Early scenes are populated with folksy locals who would be at home in a standard faith-based film — a Kendrick brothers production, say. Notable among these is an irascible widowed Vietnam veteran named Forrest, played by the gravel-voiced Barry Corbin (No Country for Old Men), who dismisses Michael as a huckster in a clerical collar.

The Tennessee parishioners craning their necks at the mute Asian strangers filing into the pews behind them are a striking sign that All Saints means to push its characters — and maybe its target audience, to an extent — beyond their comfort zone.

Then a character appears who is sufficiently out of place that a welfare clerk, attempting to provide a translator, misses his place of origin by more than 2,000 miles, and Michael is driven to Google distant places and events to understand the challenges this man and those with him have faced and how they wound up at his church.

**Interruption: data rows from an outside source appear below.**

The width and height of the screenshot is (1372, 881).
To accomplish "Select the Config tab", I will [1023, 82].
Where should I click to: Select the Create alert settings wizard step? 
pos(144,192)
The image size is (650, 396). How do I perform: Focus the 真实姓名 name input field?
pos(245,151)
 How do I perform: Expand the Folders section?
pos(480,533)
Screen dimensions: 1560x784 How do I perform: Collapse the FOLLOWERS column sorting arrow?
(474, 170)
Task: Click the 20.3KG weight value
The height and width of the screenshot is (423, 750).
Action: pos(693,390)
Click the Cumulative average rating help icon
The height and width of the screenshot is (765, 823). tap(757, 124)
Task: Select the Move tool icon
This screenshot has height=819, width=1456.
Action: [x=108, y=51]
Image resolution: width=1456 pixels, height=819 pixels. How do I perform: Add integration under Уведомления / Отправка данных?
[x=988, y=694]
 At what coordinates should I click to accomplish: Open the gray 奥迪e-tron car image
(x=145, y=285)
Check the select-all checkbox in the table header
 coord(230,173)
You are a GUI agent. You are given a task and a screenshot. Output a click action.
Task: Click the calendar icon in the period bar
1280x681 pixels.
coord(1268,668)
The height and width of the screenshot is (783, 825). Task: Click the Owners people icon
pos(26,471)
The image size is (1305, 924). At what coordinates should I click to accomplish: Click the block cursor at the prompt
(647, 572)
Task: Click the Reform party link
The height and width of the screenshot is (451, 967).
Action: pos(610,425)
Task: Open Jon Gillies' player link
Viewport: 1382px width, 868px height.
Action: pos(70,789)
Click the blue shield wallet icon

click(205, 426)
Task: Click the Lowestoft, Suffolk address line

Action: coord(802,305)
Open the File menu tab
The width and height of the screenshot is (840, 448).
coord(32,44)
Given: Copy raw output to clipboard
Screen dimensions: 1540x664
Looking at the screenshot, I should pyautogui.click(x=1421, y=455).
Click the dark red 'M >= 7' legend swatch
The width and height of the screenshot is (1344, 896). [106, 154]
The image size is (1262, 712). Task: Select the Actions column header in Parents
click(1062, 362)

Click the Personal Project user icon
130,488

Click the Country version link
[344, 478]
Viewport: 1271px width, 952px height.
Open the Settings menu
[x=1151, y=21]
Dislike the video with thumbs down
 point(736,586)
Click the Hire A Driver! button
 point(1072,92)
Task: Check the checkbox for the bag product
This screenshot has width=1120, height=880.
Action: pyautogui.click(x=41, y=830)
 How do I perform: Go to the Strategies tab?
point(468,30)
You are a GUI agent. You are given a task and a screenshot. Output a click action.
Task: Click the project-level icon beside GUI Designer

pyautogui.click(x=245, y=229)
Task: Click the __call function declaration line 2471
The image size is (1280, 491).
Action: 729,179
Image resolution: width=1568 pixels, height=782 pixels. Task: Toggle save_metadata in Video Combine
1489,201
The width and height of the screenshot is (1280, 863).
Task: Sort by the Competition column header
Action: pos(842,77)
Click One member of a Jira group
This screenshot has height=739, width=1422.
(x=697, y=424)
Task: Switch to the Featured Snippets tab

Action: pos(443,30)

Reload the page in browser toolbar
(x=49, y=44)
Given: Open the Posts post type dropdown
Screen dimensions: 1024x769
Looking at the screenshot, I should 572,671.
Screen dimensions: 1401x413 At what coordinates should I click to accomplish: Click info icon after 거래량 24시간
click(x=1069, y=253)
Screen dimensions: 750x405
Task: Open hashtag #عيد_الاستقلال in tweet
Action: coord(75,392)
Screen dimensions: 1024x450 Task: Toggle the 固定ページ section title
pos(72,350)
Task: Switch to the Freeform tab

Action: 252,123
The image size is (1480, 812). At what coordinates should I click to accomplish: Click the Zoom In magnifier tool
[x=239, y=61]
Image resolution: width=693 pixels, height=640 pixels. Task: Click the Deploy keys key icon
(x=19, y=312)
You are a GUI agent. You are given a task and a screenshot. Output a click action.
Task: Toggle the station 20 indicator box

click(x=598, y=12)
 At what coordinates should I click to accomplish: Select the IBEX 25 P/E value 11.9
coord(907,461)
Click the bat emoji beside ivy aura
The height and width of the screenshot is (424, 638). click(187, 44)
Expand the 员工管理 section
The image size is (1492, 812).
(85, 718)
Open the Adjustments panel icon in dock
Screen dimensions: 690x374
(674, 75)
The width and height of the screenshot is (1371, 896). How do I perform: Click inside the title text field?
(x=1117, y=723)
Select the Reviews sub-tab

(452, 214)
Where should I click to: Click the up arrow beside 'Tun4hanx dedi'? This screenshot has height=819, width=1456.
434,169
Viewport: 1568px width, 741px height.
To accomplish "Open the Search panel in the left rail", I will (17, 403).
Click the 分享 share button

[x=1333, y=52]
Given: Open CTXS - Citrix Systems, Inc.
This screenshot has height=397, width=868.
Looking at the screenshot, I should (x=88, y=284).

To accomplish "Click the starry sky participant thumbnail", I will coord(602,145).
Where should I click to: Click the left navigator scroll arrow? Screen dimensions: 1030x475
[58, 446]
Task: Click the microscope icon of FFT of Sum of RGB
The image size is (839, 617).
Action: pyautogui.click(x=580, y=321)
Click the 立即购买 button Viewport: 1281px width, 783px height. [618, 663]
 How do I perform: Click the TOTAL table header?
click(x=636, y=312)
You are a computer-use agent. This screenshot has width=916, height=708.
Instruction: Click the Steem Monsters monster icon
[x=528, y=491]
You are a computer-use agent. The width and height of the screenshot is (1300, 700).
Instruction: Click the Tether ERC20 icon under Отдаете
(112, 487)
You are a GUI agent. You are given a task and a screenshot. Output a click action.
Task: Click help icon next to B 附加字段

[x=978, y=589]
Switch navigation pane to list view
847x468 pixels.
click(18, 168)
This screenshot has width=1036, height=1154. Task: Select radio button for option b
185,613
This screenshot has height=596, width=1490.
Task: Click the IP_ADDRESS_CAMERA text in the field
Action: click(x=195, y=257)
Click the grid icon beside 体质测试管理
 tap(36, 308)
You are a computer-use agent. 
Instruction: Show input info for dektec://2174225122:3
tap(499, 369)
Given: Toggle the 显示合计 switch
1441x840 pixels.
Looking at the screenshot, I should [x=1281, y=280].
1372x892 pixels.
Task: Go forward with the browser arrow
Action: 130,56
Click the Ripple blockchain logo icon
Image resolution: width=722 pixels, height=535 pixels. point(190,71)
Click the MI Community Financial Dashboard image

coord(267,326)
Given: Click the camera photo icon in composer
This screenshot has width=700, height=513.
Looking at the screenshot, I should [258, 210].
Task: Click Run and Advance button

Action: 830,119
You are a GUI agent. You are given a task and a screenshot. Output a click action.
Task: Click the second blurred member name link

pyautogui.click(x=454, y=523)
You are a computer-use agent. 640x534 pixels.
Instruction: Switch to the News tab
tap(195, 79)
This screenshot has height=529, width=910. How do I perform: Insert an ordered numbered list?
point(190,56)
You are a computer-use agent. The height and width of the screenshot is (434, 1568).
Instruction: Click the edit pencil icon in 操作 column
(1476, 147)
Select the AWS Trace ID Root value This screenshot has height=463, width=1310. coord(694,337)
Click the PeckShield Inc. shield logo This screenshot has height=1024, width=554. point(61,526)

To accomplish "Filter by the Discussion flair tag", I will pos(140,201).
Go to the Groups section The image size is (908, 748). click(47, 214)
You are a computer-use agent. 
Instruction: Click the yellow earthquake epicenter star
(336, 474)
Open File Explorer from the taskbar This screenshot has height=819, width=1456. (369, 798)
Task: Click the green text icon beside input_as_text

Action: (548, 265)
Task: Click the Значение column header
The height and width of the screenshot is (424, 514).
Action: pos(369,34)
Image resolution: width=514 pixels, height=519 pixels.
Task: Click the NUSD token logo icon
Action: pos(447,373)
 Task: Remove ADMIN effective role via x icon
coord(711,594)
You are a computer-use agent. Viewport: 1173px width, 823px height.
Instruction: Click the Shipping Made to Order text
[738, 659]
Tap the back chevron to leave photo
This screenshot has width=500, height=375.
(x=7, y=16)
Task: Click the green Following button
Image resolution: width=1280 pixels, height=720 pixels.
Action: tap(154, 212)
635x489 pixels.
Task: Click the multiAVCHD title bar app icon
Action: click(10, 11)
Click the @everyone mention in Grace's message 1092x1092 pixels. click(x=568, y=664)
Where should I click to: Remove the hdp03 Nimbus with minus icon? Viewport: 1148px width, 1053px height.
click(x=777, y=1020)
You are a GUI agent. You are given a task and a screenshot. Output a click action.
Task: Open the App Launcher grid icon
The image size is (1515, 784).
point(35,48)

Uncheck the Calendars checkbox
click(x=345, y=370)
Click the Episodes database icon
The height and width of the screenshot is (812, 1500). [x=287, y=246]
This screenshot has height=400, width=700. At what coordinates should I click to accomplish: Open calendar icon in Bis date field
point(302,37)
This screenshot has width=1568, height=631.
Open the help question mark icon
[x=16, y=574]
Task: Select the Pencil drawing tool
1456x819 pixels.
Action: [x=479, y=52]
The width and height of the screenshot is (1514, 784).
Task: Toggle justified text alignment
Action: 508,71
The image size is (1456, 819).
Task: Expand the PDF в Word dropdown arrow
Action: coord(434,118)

Ye Win (Nelson Lee, compellingly low-key and matter-of-fact) and his companions are not Korean, as the clerk thinks, but Karen (the emphasis is on the second syllable) — refugees from Myanmar (Burma), displaced by civil war and genocide. Like Michael, I hadn’t heard of the Karen people before, and did some Googling afterward. All Saints might be the first faith-based film I’ve ever seen that helped to expand my horizons in any way.